License rights to use IP using these documents
These agreements allow you to grant use of your intellectual property to someone else whilst retaining ownership in the long term.
Intellectual property encompasses many types of created work, from images and designs to processes and systems. IP can even be a combination of other works.
However, the majority of deals in IP require similar provisions. So a licence of rights in a set of magazine articles is not dissimilar from a licence of design rights for manufacture. For that reason, our documents can be used for a very wide range of alternative deals and arrangements.
It follows that when you look for a document, look for a description that is similar to, or matches your deal, not just a title that references the same type of IP that you wish to license.
Who should use these documents?
These documents can be used by either the owner of the IP (most likely the creator) or the licensee.
Most contracts are written to favour the interests of one party over the other. However, most of these documents are written so as to be fair to both sides (even if one side is favoured). The reason is that any arrangement that is intended to be continuous for any period of time requires mutual co-operation.
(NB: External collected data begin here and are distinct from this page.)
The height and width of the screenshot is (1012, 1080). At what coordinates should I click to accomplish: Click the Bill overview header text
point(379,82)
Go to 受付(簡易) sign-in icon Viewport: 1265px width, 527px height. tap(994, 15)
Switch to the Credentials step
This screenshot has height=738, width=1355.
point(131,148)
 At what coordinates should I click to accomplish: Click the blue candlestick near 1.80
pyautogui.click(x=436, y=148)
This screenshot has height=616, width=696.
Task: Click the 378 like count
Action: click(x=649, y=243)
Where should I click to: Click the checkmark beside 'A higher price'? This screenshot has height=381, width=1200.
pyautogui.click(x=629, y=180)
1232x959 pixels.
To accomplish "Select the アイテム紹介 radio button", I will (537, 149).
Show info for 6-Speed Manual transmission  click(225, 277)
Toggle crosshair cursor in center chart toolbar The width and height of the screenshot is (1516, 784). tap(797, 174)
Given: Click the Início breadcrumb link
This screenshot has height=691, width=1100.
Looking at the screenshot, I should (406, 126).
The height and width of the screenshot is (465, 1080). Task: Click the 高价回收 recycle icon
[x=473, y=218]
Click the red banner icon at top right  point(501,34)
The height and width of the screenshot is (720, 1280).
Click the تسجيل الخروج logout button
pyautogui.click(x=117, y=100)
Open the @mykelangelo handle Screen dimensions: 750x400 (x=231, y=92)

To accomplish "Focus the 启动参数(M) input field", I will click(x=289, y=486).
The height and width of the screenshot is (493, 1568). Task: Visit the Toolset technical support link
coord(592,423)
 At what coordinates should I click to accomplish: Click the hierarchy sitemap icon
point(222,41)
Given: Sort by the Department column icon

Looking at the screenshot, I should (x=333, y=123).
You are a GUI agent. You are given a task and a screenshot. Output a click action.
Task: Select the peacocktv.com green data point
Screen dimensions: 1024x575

Our guidance notes explain each paragraph so that you don’t need prior experience of licensing intellectual property to edit one of our documents.
Strong legal documents
We describe some of our documents as simple. That does not mean that the legal effect of the document is not strong, but rather that the document is uncluttered by supplementary provisions like options for support, sub licences, licence back, and so on.
Similarly, a “heavyweight” document contains many options. You are unlikely to use all of them, but they will bring to your attention ideas that you may not previously have considered. Of course, you can easily edit out those that you decide not to use.
Limiting the use of the licence you grant
All our documents allow you flexibility to grant a licence to use the IP subject to conditions that you decide.
For example, you could limit use in certain countries or for certain purposes.
Limiting the circumstances in which the IP can be used lets you license the same IP multiple times to different people or businesses in order to maximise the return on your work.
It also might the case that your work has a component that is the intellectual property of someone else, and that you don’t have a permit to sublicense it in certain circumstances.
What you will find in your document
So far as applicable, our documents cover:
Named people and products
In many documents we have given a fictitious name to a party or product. We do this to make it easier for you to follow what the document is about. Of course, you will need to edit the document to use your own comparable names or generic ones.
Complete legal framework and commercial structure
Every agreement provides a complete structure for a deal. We cannot mention every smallest point, but you can reckon that if you need it, we have thought of it. If you have special requirements we can always help further with our review service.
Our use of plain English and statement that English law applies will help you to create a document that holds water in any jurisdiction.
However, every country has its own laws, so we cannot guarantee what a judge in Panama or Portugal might say. However, you will always be able to terminate a Net Lawman agreement for breach of a term.
Support by the owner or creator to the licensee
Many arrangements to exploit intellectual property involve a prime deal concerning specific IP and also a secondary deal for ongoing support. Where this support may include a second licence for additional IP, we provide for it.
There are two reasons why you might wish to protect this additional support material more strongly:
- First, the supporting material may have far wider application. You might want to use it in the same market for other applications, or in other products and other markets.
- The second reason is that you may not own all the supporting material. You may yourself use in the material some IP that has been licensed to you from others. So all you can do is to sublicense under whatever conditions you can do so.
These terms can easily be edited to suit your deal, or be deleted if you do not require them.
Preserving moral rights
The right of a creator of a work to be recognised is enshrined in law. Nonetheless, we do mention it in many agreements.
Protecting your rights
Who must sign?
Unlike a manufacturer of physical products, a licensor of IP rights can be up against theft on a large scale. It is very easy for a single individual to steal your rights or disclose your secrets. When your deal is with a company, only that company is bound. If one of its employees steals your secrets, all you can do is rely on your copyright.
Copyright needs no registration. In law, you can simply prove that you are the originator and you have not given permission and you are home and dry in a court claim. But that leaves two problems:
- you do not want to have to go to court
- when someone beaches your copyright, your “work” is immediately spread around, making it far harder to control and to catch further thieves.
While no legal document can guarantee to prevent theft, there are three small points that will help you (all of which we include in our documents as appropriate):
- word the signature point so that the person signing also takes personal responsibility
- insist on a personal guarantee
- have the document signed by every member of the team who will be dealing with the work
What you can do in practice of course depends on what your IP is, how easily it is stolen and whether your counter-party will agree.
Who owns copyright?
You need to be aware that the law differs in the USA from the UK and most other Western countries.
As far as we are aware, in most countries, intellectual property created by an employee is owned by the employer.
However, ownership of IP created under a contract is far less clear. In the USA, they use a term “work made for hire” to describe work done by a person who is not an employee. All such work belongs to the creator. So if you contract with a US designer for artwork for your website, that work remains his and not yours. What you get is a permit to use it for ever, on your site.
In the UK, the position is unclear. It is therefore best, when you commission work from an originator, always to include the point that “the resulting work shall be the property of” you.